About this exercise: Restate word for word only the lines running from the one with "Given: Go to the Города menu item" to the end of the data, both ends included. Omit any pictures.

Extracted material:
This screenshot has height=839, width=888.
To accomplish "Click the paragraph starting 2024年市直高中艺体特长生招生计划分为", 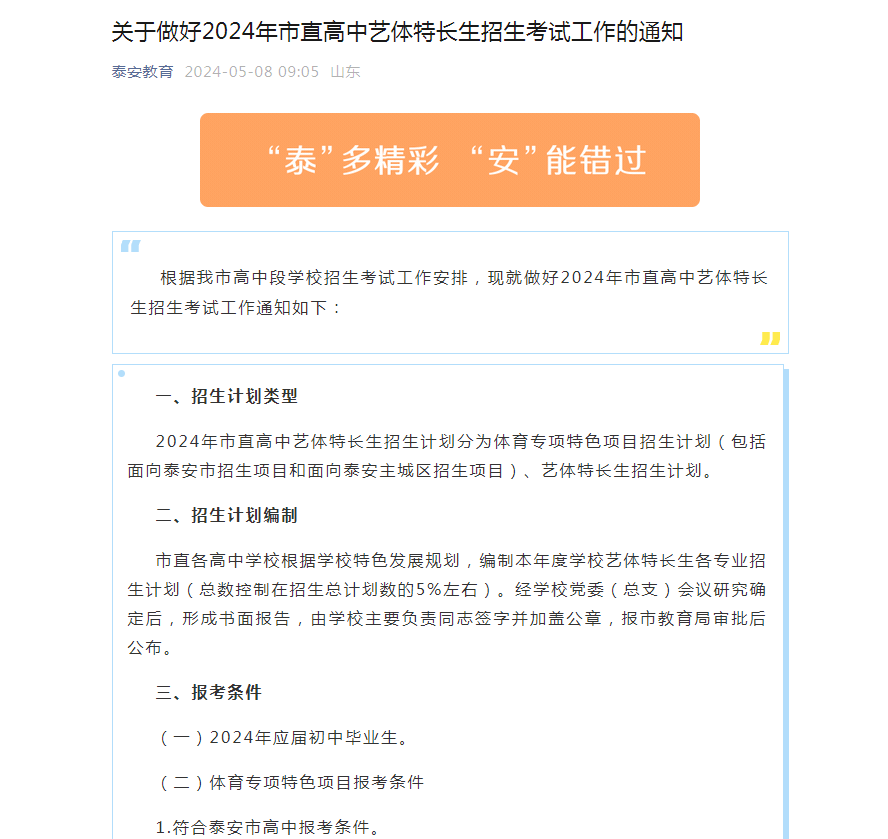I will pyautogui.click(x=446, y=456).
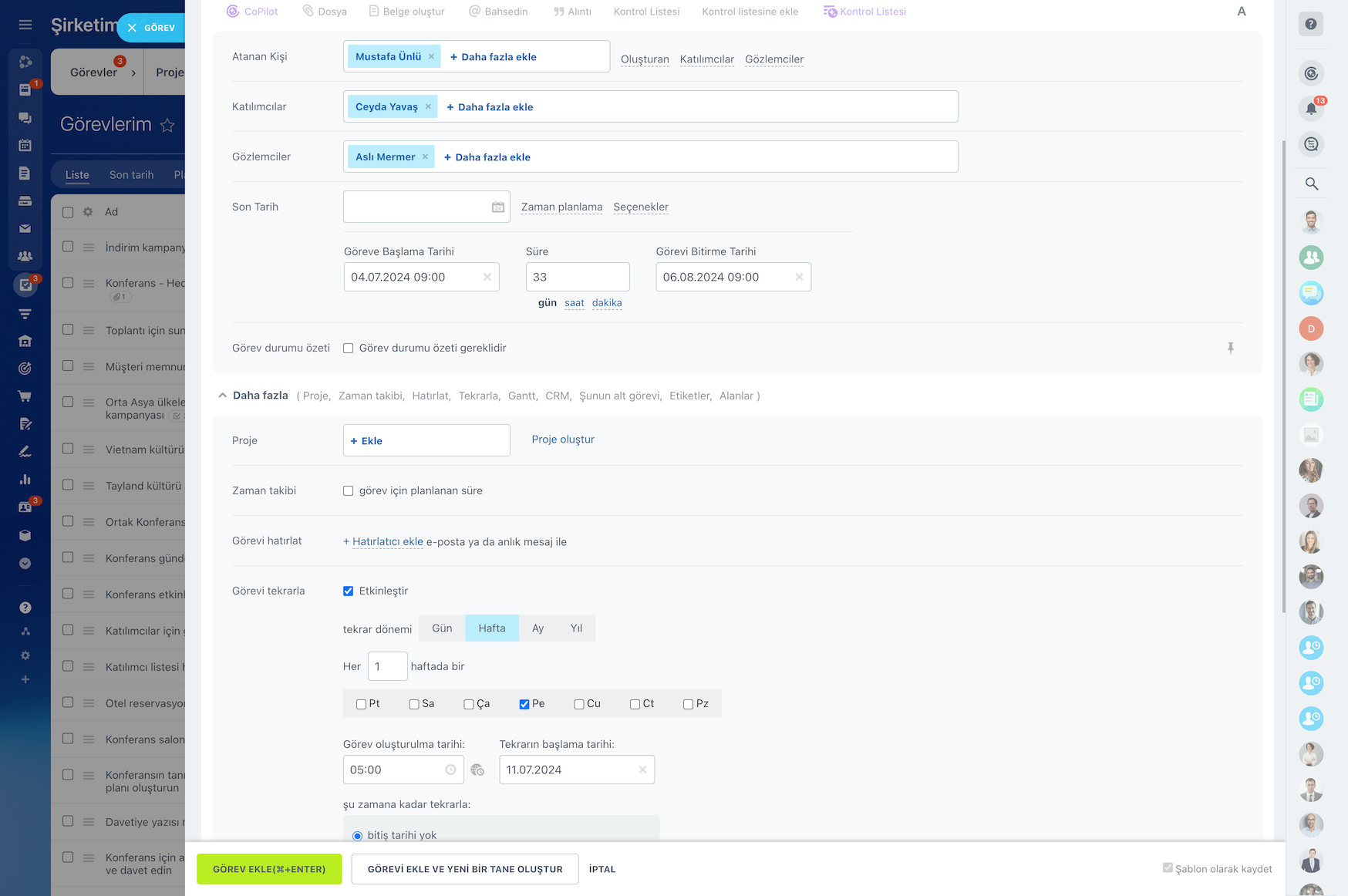Switch to the Son tarih view tab
The width and height of the screenshot is (1348, 896).
coord(131,175)
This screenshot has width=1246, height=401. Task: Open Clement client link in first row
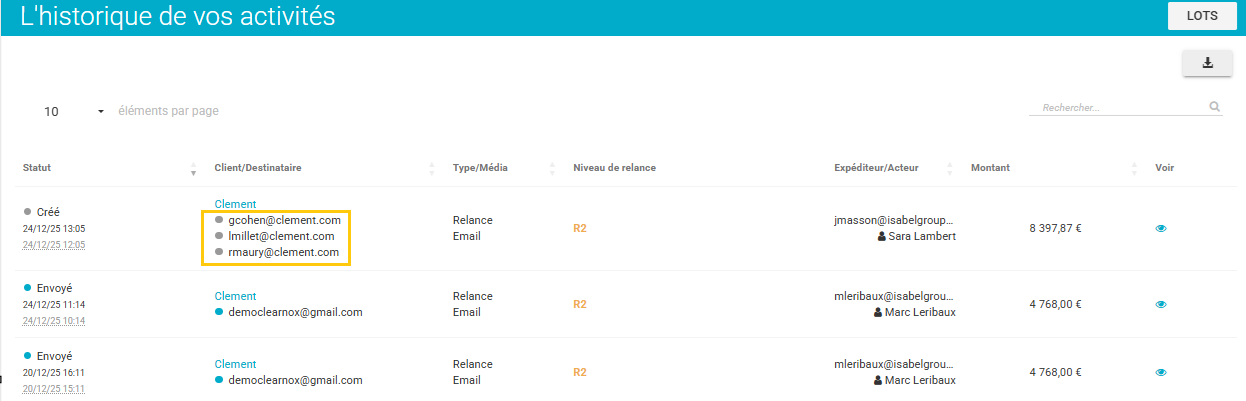(235, 204)
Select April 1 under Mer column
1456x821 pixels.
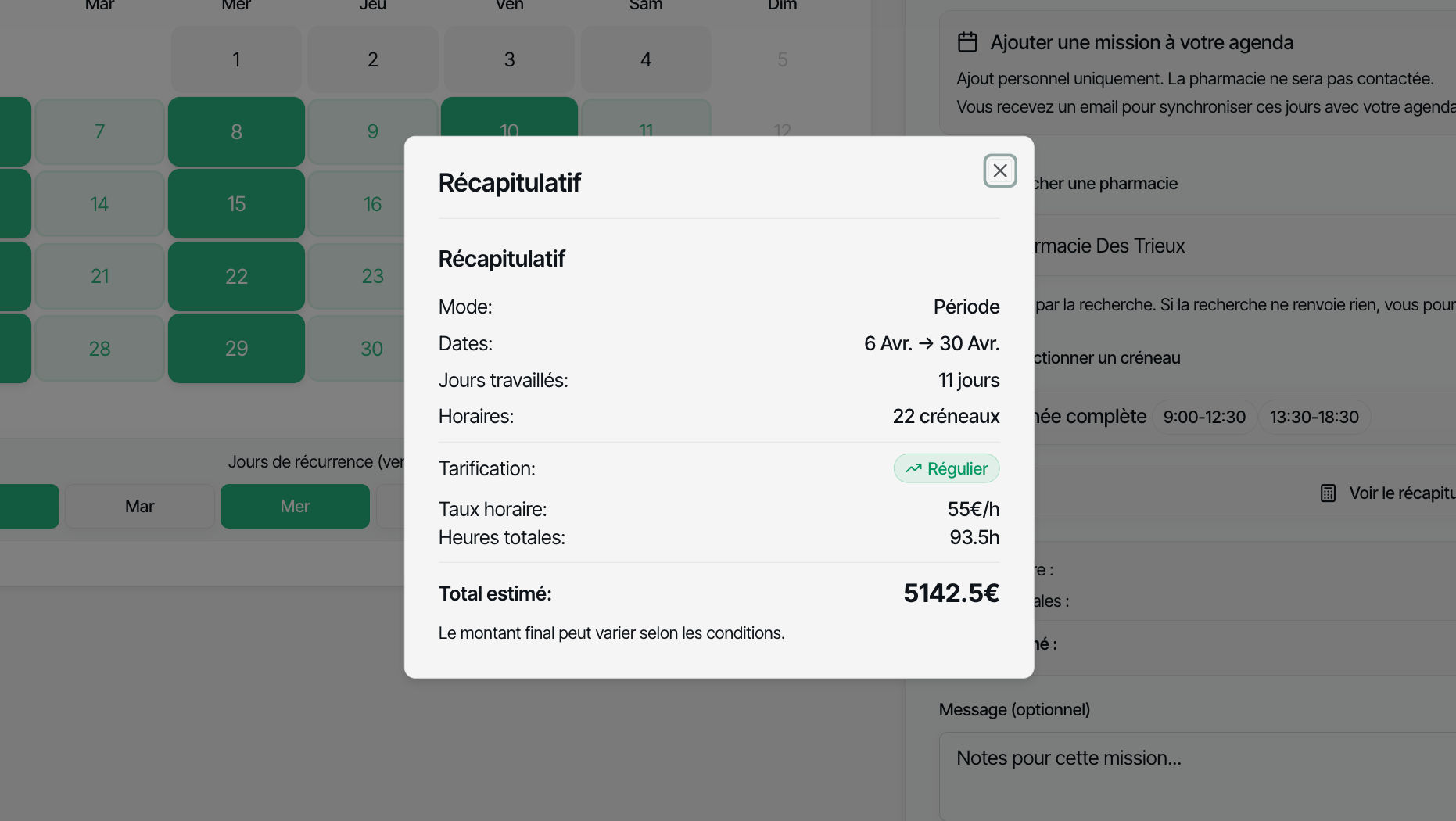tap(236, 59)
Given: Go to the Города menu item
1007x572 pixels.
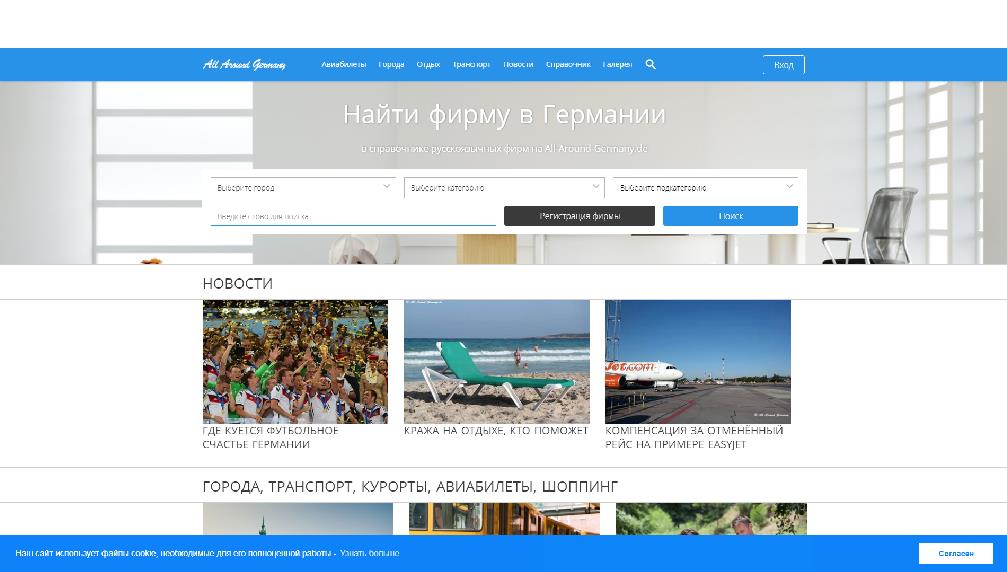Looking at the screenshot, I should click(391, 64).
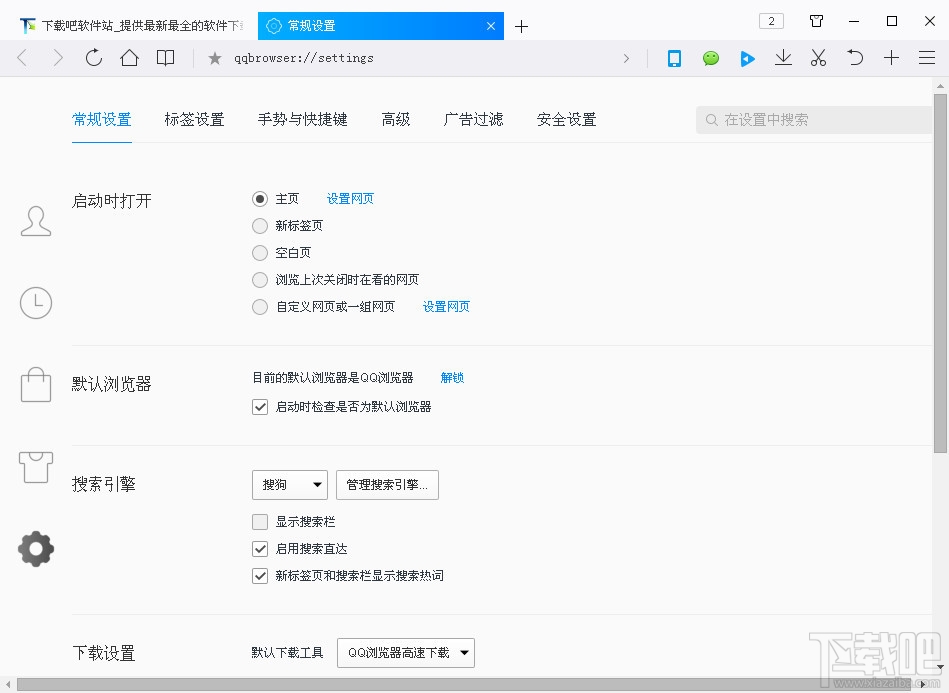Open WeChat with the green chat icon
Image resolution: width=949 pixels, height=693 pixels.
click(x=710, y=58)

Response to this exercise:
Given: Go to the Города menu item
1007x572 pixels.
Looking at the screenshot, I should click(391, 64).
Open WeChat with the green chat icon
Image resolution: width=949 pixels, height=693 pixels.
click(x=710, y=58)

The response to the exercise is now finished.